After locating "The height and", return its line and all lines that follow through the end of the listing below, exactly; leave out pictures.
Top of Exercise materials
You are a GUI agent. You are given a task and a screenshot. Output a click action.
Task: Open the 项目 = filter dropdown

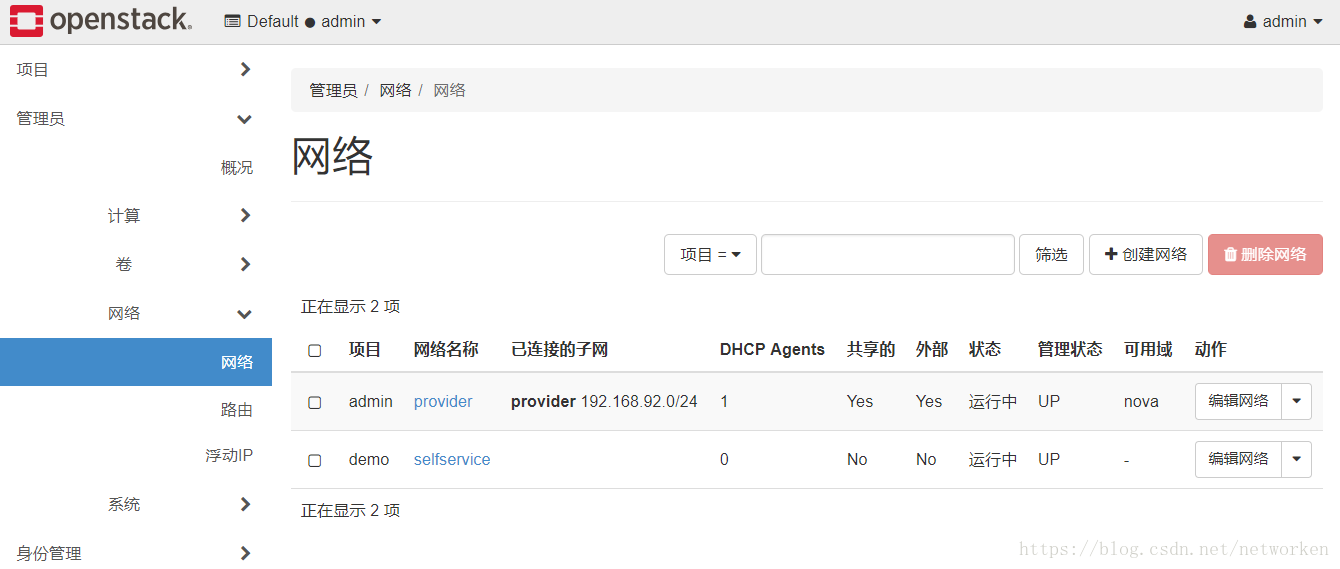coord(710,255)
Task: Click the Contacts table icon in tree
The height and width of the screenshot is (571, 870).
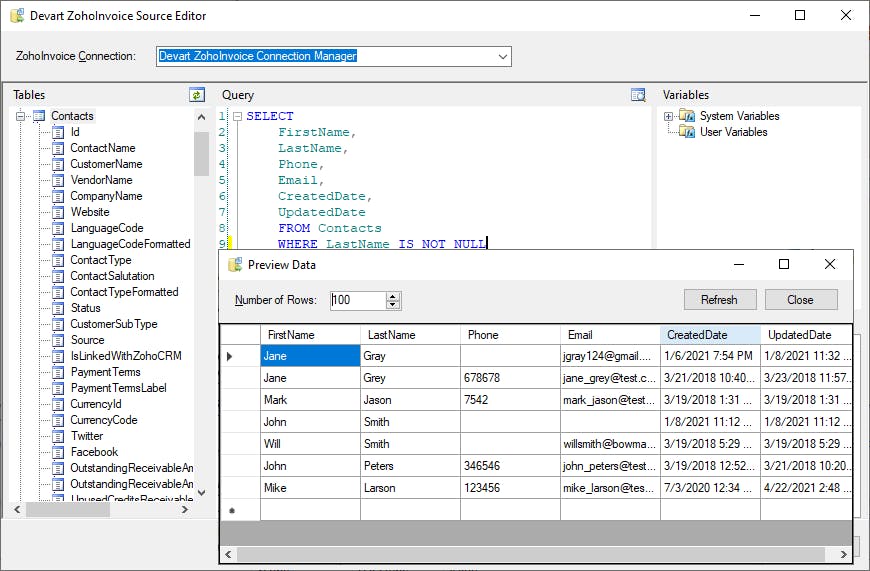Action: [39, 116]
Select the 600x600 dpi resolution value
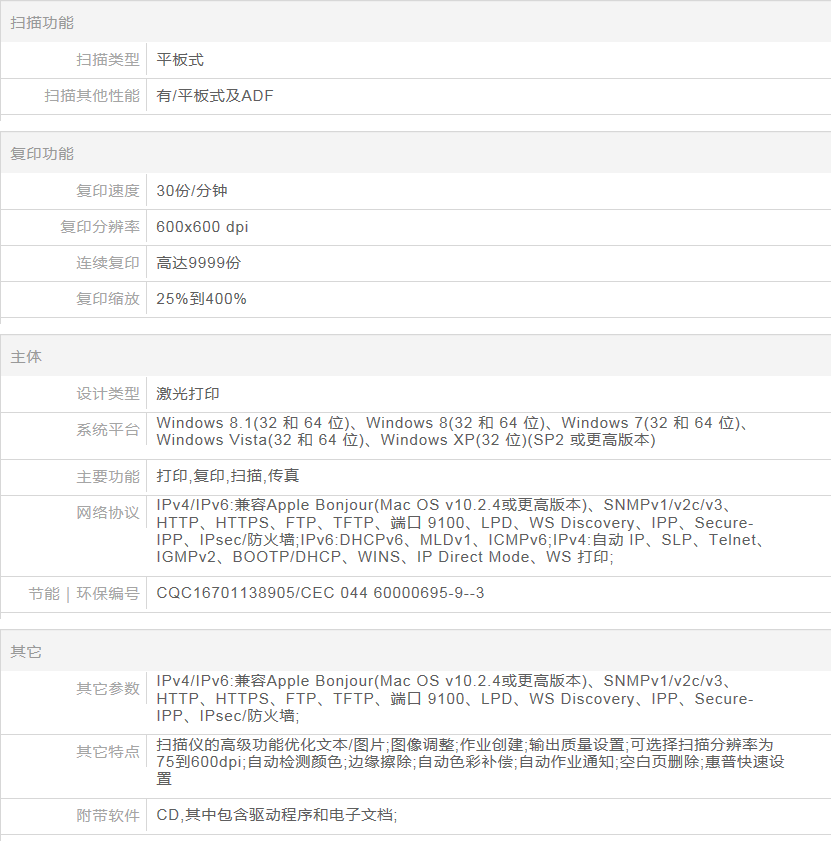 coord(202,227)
Bottom of Exercise materials
* [Your solution]
The height and width of the screenshot is (571, 870).
Action: [39, 116]
Select the 600x600 dpi resolution value
 coord(202,227)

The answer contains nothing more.